■ **WORK REQUEST**
Only an exact repetition of the lines from the one holding "Task: Go to the previous record arrow" to the end of the data is wanted, with pictures left out.

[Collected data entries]
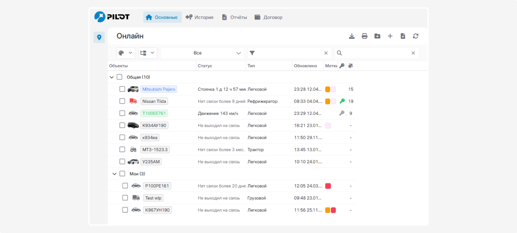Image resolution: width=517 pixels, height=233 pixels.
Task: Click the green key icon for Nissan Tiida
Action: coord(342,101)
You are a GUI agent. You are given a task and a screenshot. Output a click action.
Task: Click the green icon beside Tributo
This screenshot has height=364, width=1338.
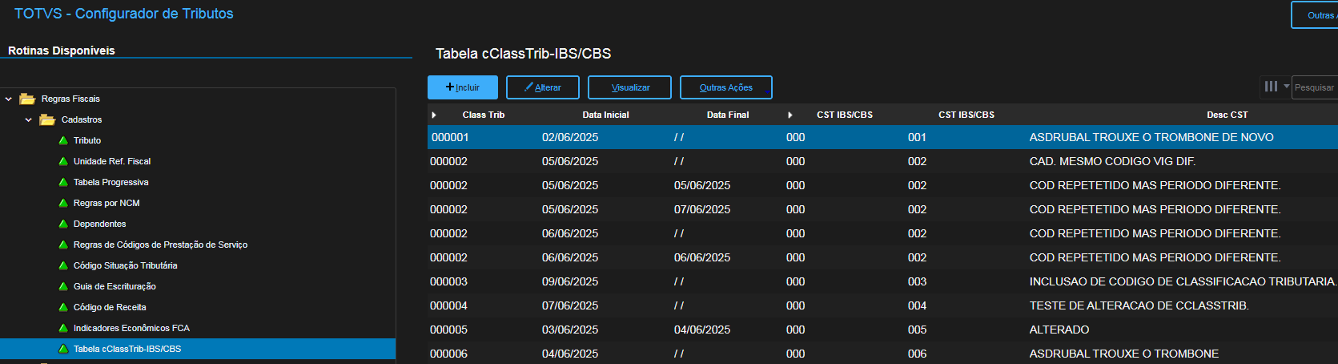click(63, 140)
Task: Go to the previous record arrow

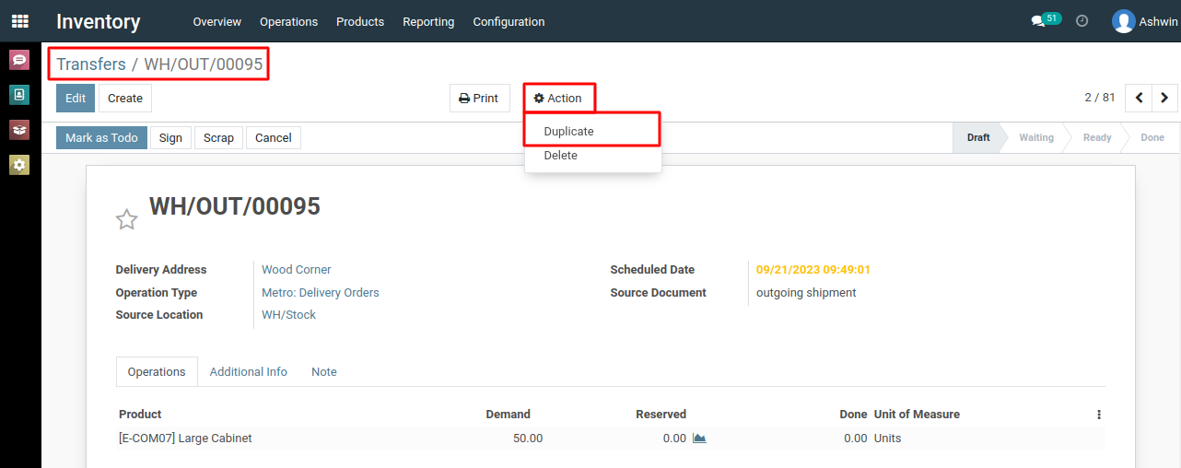Action: tap(1139, 98)

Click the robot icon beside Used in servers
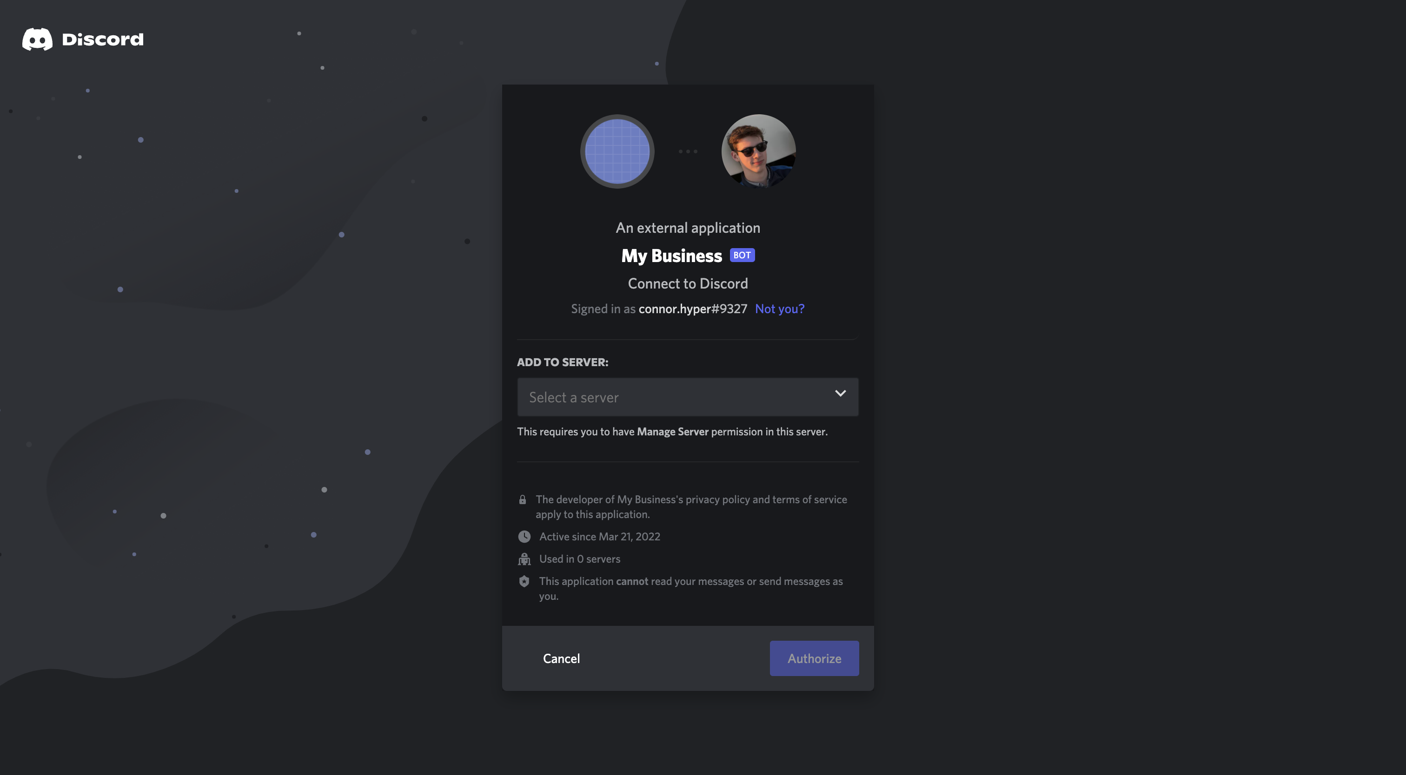point(524,559)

■ **FINISHED EXERCISE**
Task: Go to the previous record arrow

Action: tap(1139, 98)

Click the robot icon beside Used in servers
point(524,559)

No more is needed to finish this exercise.